§ **Il compito**
Ridimensiona le righe che vanno dalla riga con "Click the brick" fino all'ultima riga, estremi inclusi: riscrivile per intero, richieste comprese, moltiplicando per 0,4 le coordinate delle risposte e arrotondandole all'intero, con le metà per eccesso. Non riportare le immagini.

§ **Elementi**
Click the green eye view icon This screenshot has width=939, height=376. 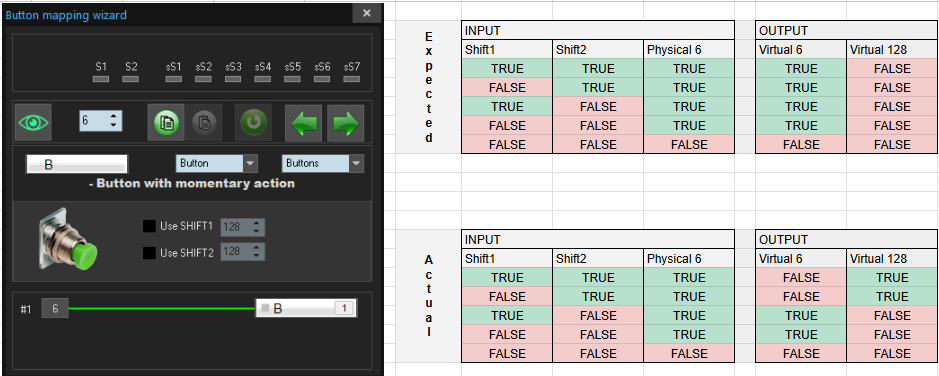coord(34,123)
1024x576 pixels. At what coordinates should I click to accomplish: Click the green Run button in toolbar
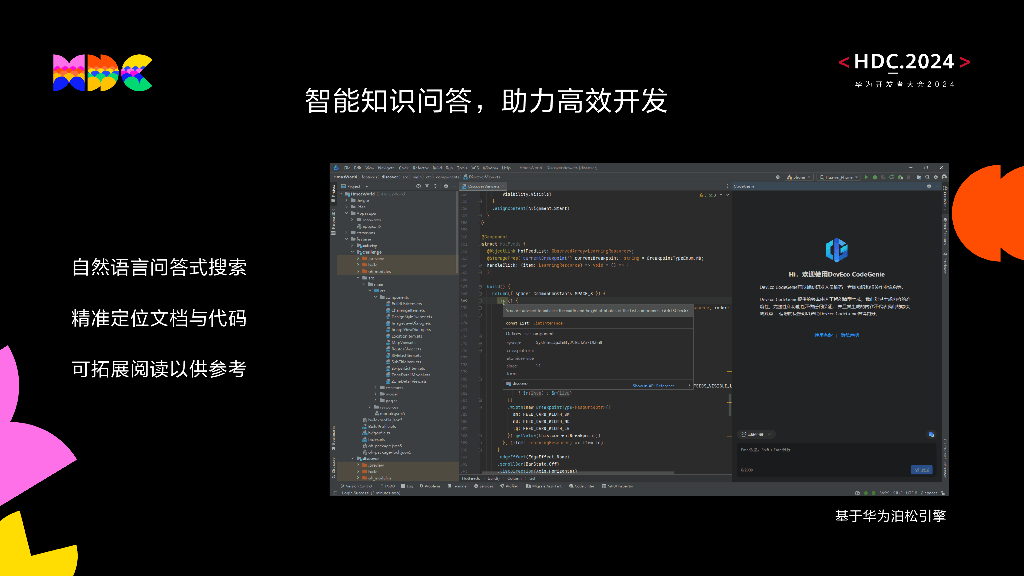(865, 177)

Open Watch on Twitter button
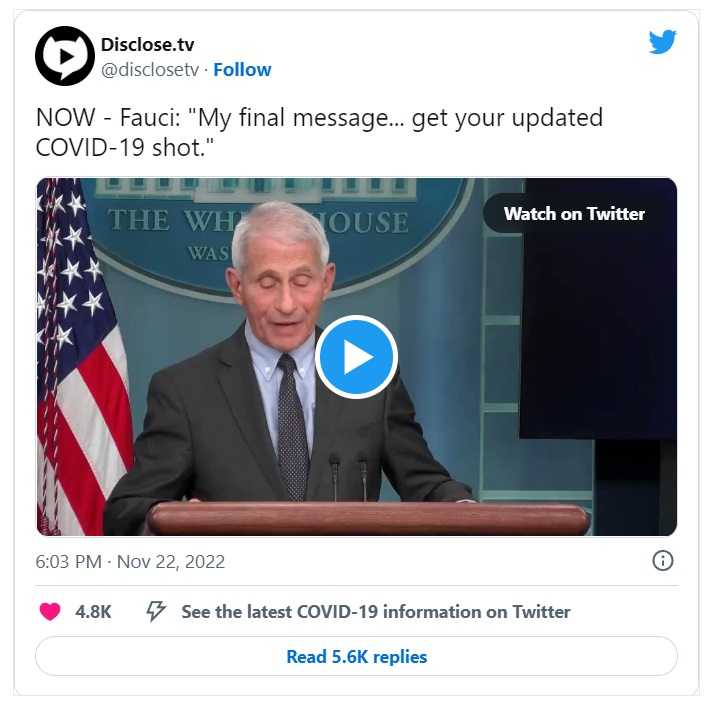click(574, 214)

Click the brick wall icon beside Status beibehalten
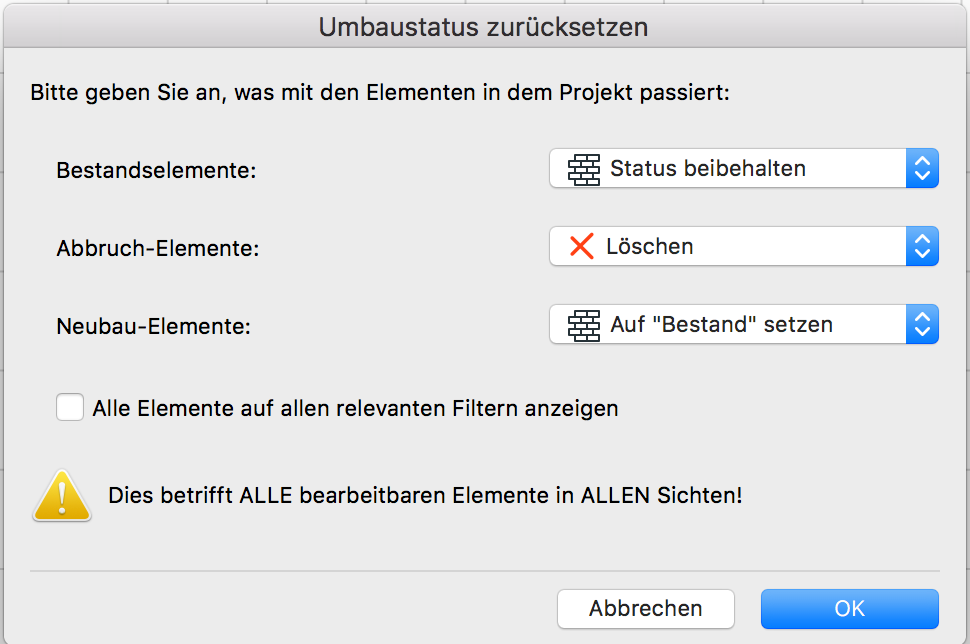pos(584,169)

§ **Soluzione**
Click the brick wall icon beside Status beibehalten
pos(234,68)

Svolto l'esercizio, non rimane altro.